(Exercise input):
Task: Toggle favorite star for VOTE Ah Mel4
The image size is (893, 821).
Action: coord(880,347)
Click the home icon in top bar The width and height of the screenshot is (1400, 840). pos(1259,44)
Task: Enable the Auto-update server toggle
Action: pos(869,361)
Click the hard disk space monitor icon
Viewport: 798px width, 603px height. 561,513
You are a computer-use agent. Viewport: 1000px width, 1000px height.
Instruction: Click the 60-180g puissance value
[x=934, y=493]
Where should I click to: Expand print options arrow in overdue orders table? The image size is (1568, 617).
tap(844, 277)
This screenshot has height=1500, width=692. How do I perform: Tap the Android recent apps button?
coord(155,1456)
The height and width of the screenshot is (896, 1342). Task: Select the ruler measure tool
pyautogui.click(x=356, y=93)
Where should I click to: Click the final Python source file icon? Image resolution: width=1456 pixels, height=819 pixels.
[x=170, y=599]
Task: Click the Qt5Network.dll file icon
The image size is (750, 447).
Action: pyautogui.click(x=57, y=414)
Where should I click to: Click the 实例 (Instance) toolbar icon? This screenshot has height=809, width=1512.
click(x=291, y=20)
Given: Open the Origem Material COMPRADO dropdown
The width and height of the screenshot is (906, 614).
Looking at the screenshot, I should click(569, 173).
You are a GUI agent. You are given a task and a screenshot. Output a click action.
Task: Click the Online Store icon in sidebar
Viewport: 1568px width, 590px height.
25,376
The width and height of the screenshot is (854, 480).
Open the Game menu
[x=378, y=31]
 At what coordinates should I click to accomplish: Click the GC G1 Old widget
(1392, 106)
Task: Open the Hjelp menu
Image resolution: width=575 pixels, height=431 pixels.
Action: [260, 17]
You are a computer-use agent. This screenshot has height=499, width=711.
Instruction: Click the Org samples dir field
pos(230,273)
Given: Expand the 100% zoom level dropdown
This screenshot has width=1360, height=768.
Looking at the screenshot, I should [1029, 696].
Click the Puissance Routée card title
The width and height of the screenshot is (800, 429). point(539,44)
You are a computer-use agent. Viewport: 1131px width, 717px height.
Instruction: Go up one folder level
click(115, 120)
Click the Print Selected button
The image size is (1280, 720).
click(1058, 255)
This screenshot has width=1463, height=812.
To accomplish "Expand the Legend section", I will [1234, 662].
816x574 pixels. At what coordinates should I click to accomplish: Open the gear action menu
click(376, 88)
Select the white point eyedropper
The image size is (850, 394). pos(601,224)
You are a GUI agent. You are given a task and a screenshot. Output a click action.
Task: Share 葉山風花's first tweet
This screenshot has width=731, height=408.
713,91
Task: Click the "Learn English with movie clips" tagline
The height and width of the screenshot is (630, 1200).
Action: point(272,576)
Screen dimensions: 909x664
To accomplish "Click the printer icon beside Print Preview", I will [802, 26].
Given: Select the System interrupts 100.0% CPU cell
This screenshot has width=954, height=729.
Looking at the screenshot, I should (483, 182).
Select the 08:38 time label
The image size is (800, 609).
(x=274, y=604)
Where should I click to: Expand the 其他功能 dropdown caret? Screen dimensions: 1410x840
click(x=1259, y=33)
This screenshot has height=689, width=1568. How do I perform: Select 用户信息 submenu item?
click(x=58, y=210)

(Aim of the task): Return only the lines above that run from the opening line through the line containing "Given: Open the", exactly as written.

(Result below):
Task: Toggle favorite star for VOTE Ah Mel4
The image size is (893, 821).
Action: coord(880,347)
Click the home icon in top bar The width and height of the screenshot is (1400, 840). pos(1259,44)
Task: Enable the Auto-update server toggle
Action: pos(869,361)
Click the hard disk space monitor icon
Viewport: 798px width, 603px height. 561,513
You are a computer-use agent. Viewport: 1000px width, 1000px height.
Instruction: Click the 60-180g puissance value
[x=934, y=493]
Where should I click to: Expand print options arrow in overdue orders table? The image size is (1568, 617).
tap(844, 277)
This screenshot has height=1500, width=692. How do I perform: Tap the Android recent apps button?
coord(155,1456)
The height and width of the screenshot is (896, 1342). Task: Select the ruler measure tool
pyautogui.click(x=356, y=93)
Where should I click to: Click the final Python source file icon? Image resolution: width=1456 pixels, height=819 pixels.
[x=170, y=599]
Task: Click the Qt5Network.dll file icon
The image size is (750, 447).
Action: pyautogui.click(x=57, y=414)
Where should I click to: Click the 实例 (Instance) toolbar icon? This screenshot has height=809, width=1512.
click(x=291, y=20)
Given: Open the Origem Material COMPRADO dropdown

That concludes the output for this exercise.